Re: [BUG 2.6.32] md/raid1: barrier disabling does not work correctlyin all cases

Re: [BUG 2.6.32] md/raid1: barrier disabling does not work correctlyin all cases

am 01.02.2011 21:45:16 von Paul Clements

On Wed, Jan 26, 2011 at 8:55 AM, Paul Clements
wrote:

> Attached is a modified patch, which does the extra necessary work
> (bitmap_endwrite, md_write_end) on the bio before failing it.
>
> Does this look correct? It seems to work.

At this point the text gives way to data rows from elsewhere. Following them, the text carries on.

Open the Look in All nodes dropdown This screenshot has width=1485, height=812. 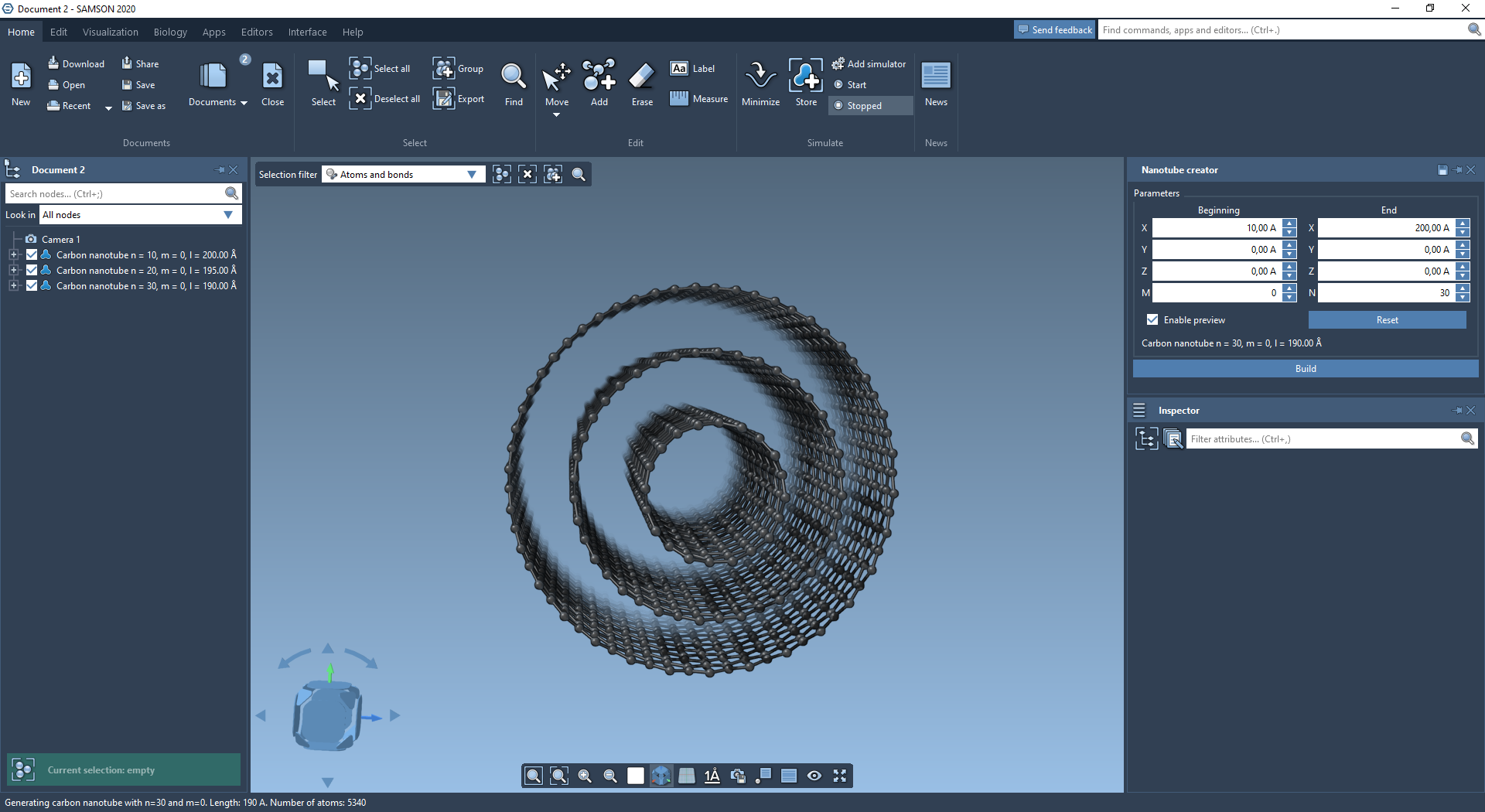[139, 215]
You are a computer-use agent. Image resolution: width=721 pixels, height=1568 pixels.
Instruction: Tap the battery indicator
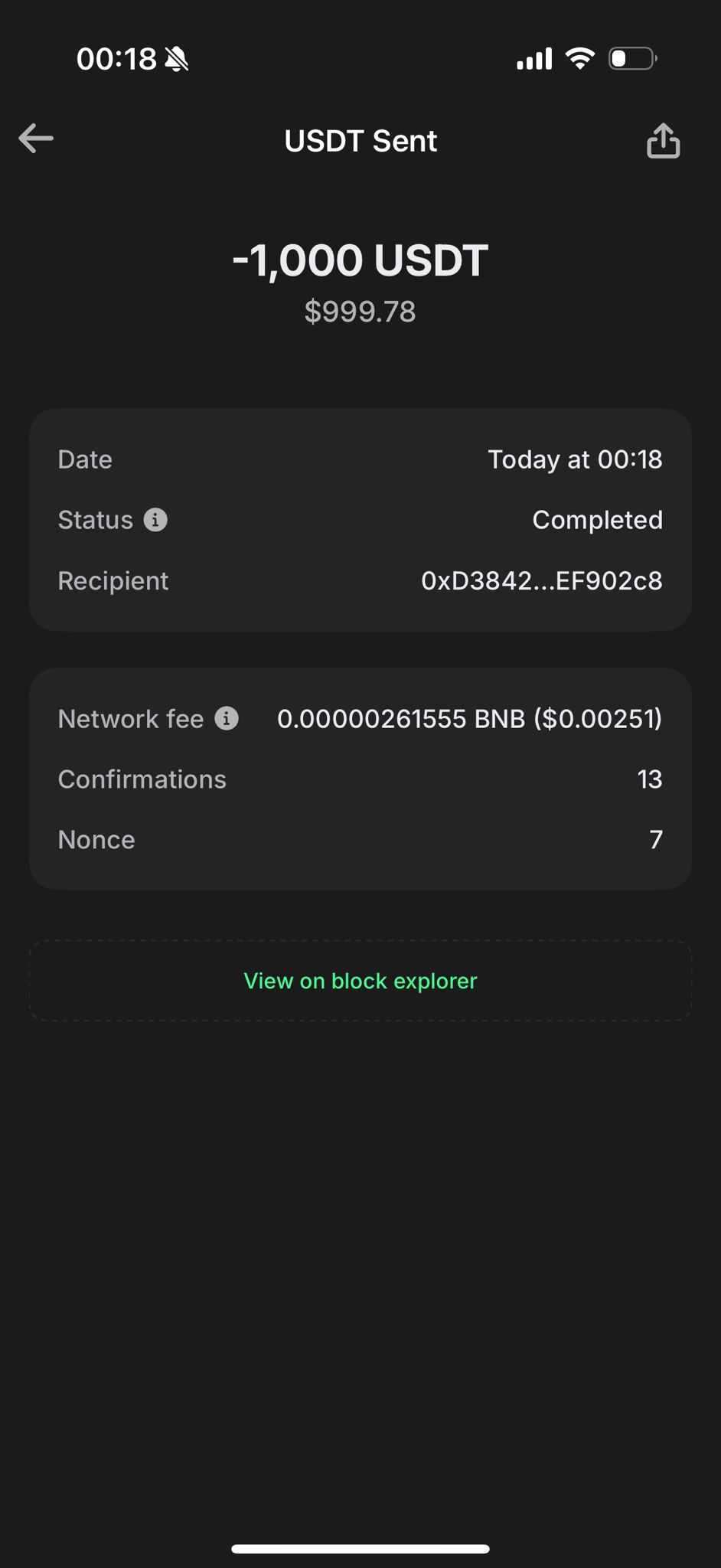coord(632,58)

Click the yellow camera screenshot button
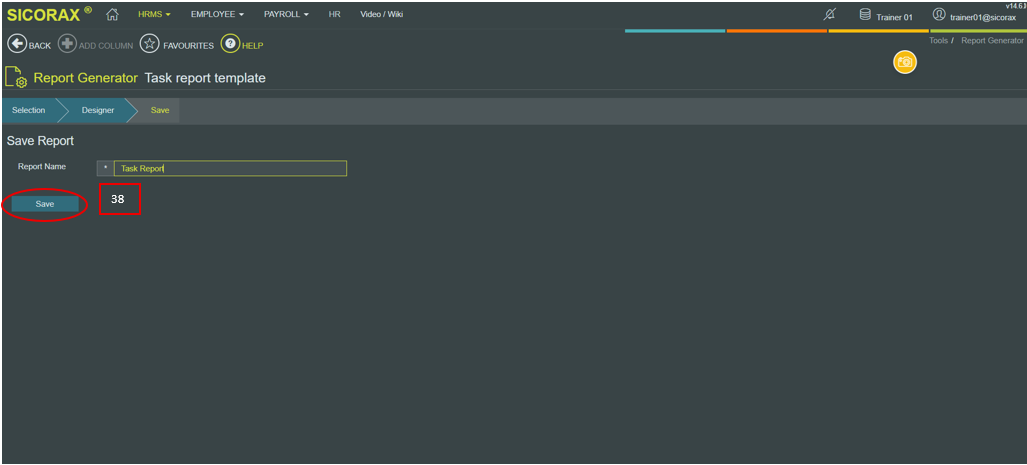pos(905,62)
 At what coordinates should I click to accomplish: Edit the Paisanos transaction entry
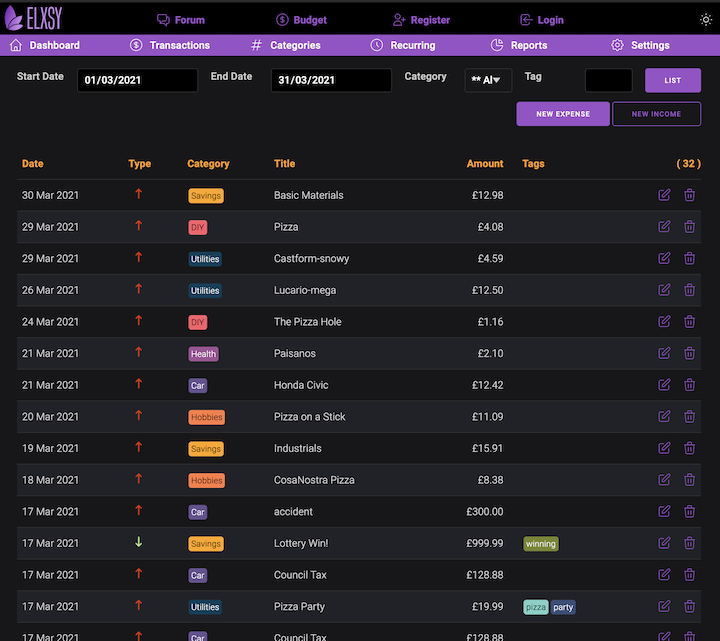[664, 353]
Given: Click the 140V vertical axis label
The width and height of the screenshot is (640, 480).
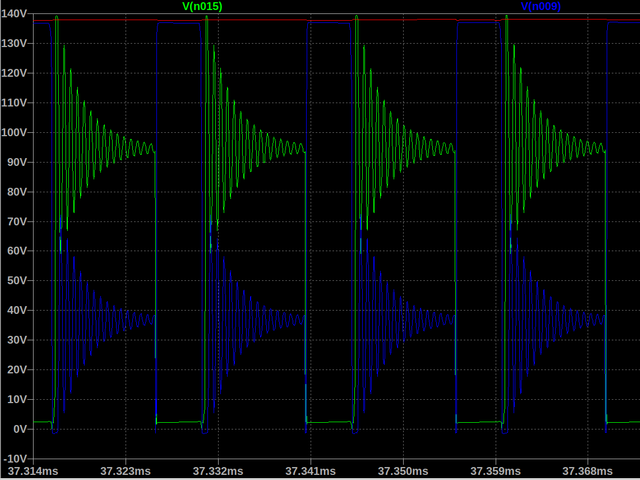Looking at the screenshot, I should coord(15,14).
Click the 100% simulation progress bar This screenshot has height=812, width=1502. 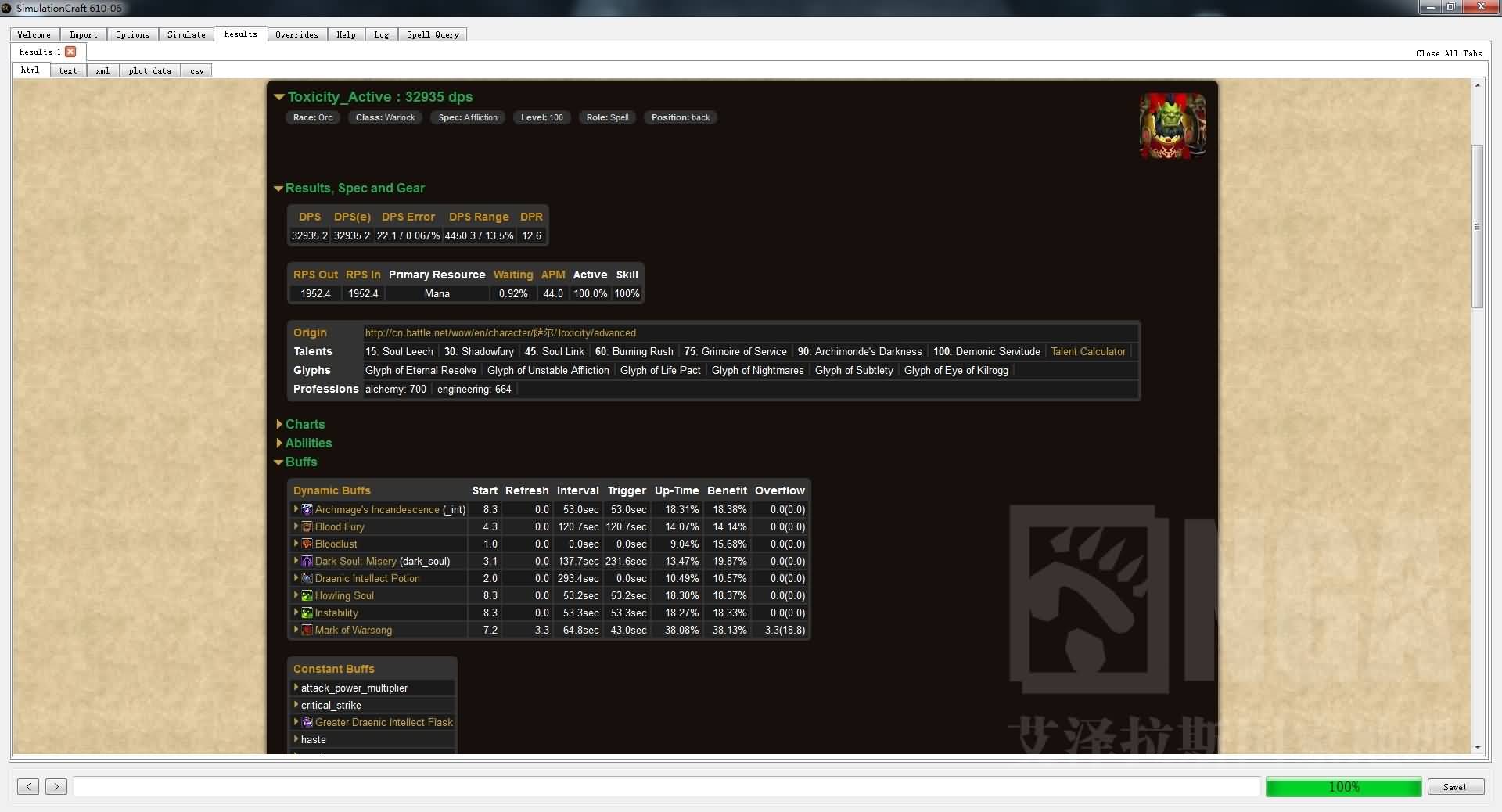(x=1343, y=787)
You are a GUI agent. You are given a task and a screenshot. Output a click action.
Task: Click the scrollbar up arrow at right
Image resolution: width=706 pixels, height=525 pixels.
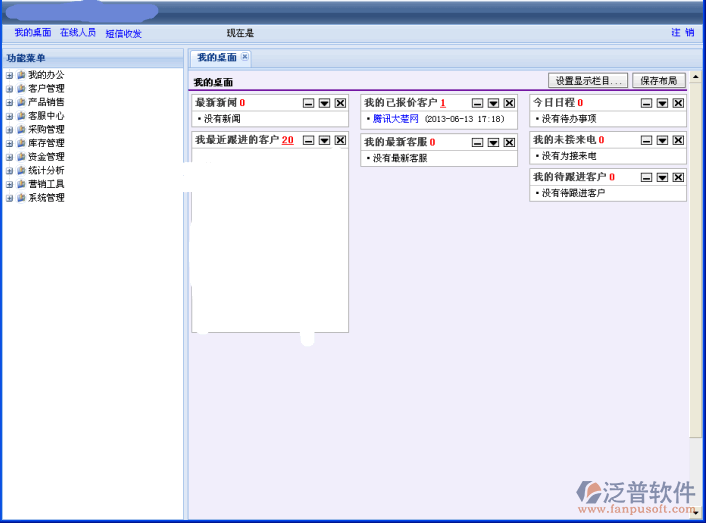point(696,75)
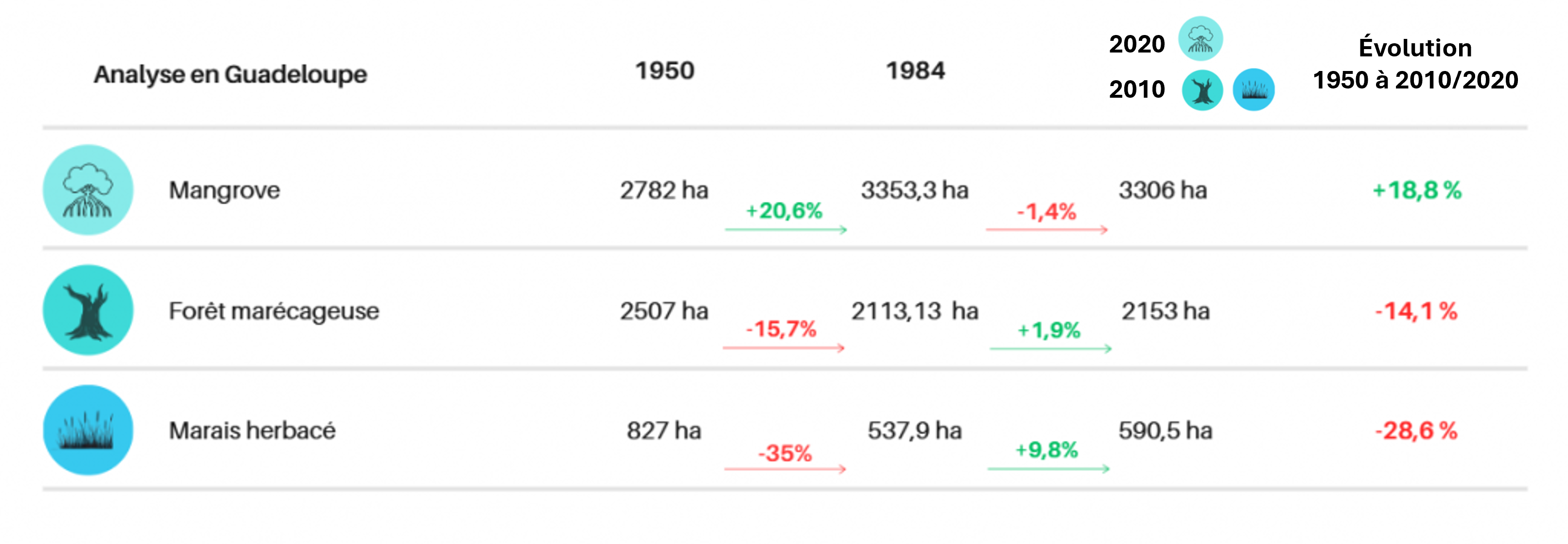Click the Marais herbacé row label
The height and width of the screenshot is (544, 1568).
tap(252, 431)
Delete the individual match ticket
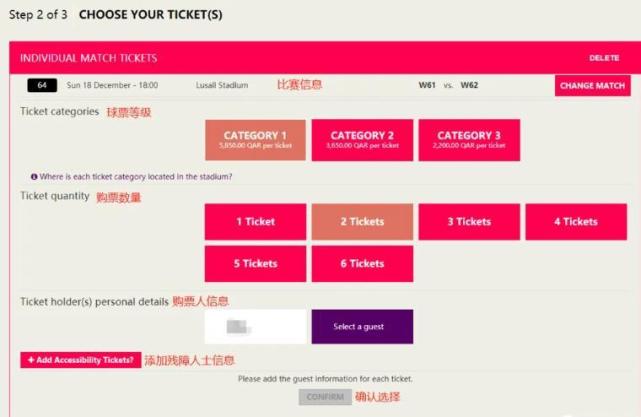 [604, 58]
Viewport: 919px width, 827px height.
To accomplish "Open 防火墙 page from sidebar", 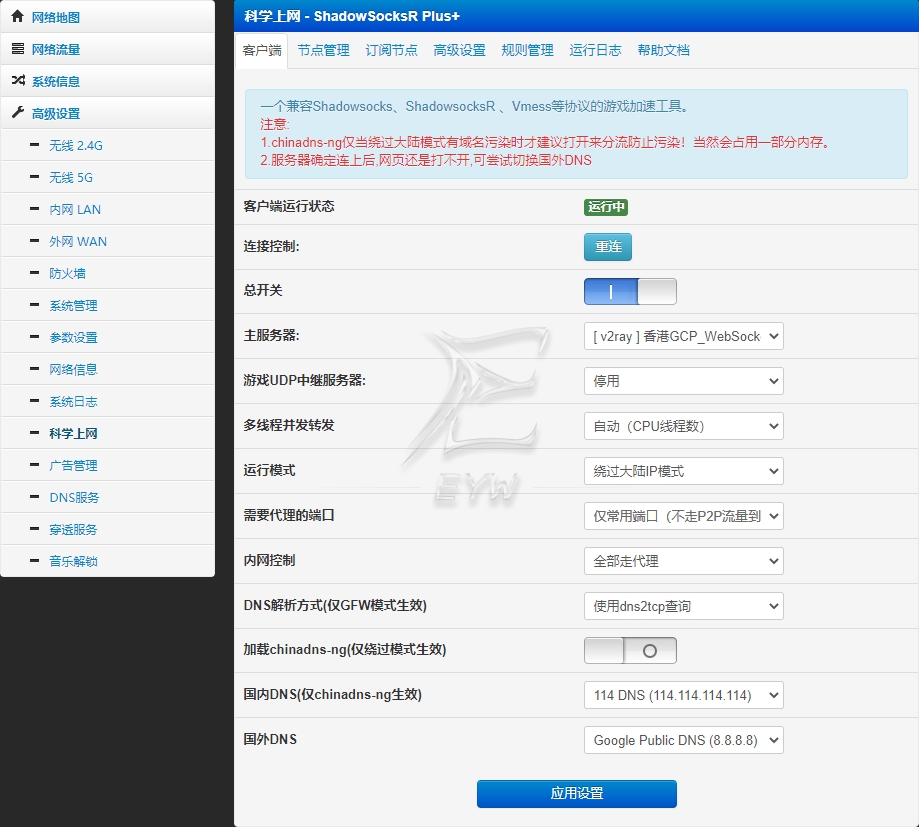I will point(67,273).
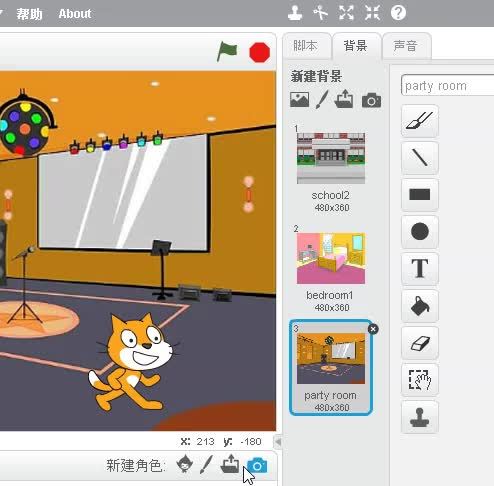Open the 帮助 menu
Viewport: 494px width, 486px height.
pyautogui.click(x=29, y=14)
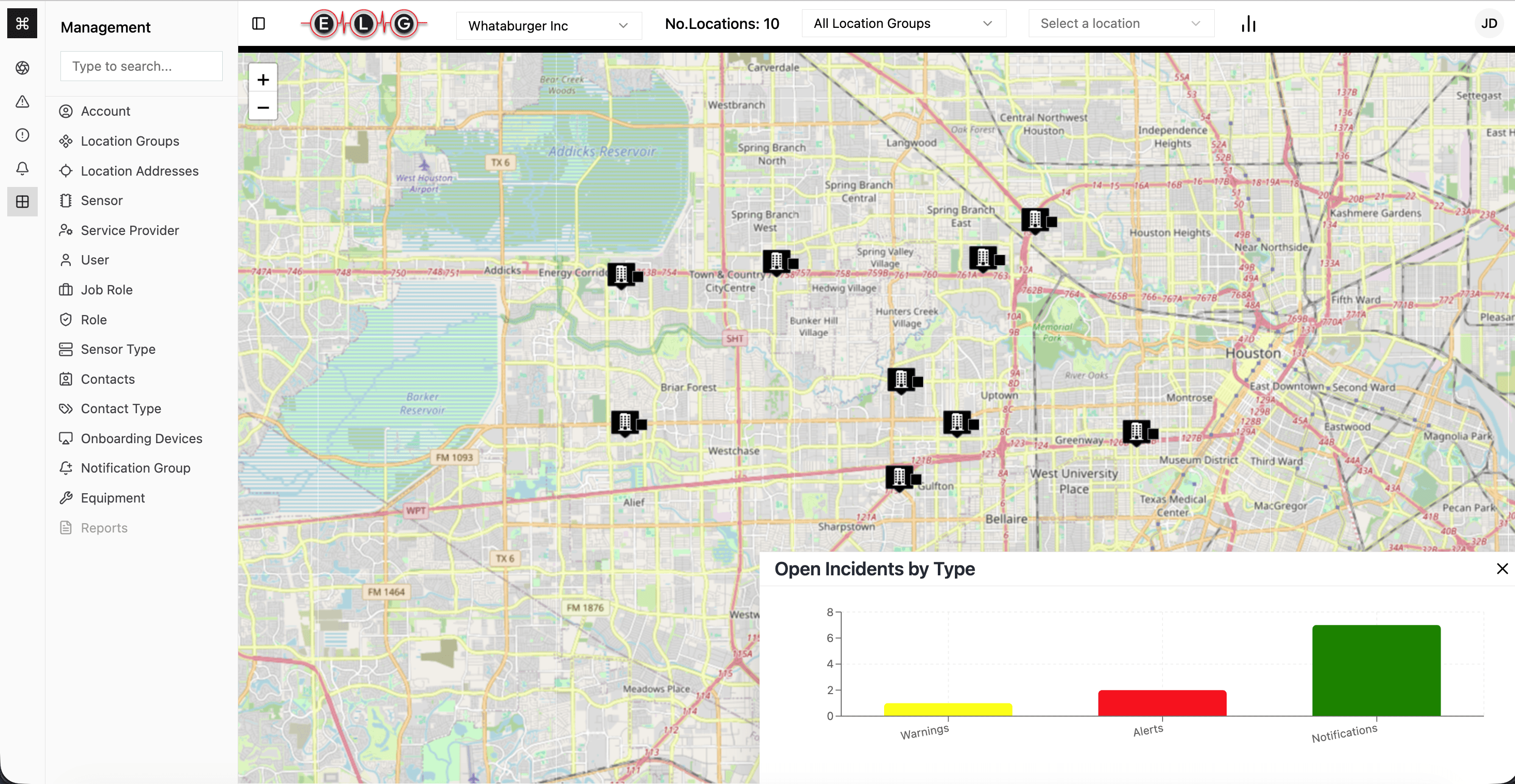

Well, not quite...it's more complicated. From my reading of the code,
it looks like behind writes and barrier retries just do not work
correctly together. The issue is this:

- With behind writes, we signal the master_bio complete as soon as all
non-write-behind writes are complete.

- With barrier retries, you don't know if you'll need to retry until
you've completed all legs of the write (the last leg to complete might
throw EOPNOTSUPP).

So in the case where the master_bio has been completed, we still try
to do a retry for the leg that failed the barrier (but it's really too
late to retry). In any case, raid1d is touching master_bio (looking at
bi_size and bio_cloning it) during the retry, which causes a panic if
master_bio is already being reused by someone else.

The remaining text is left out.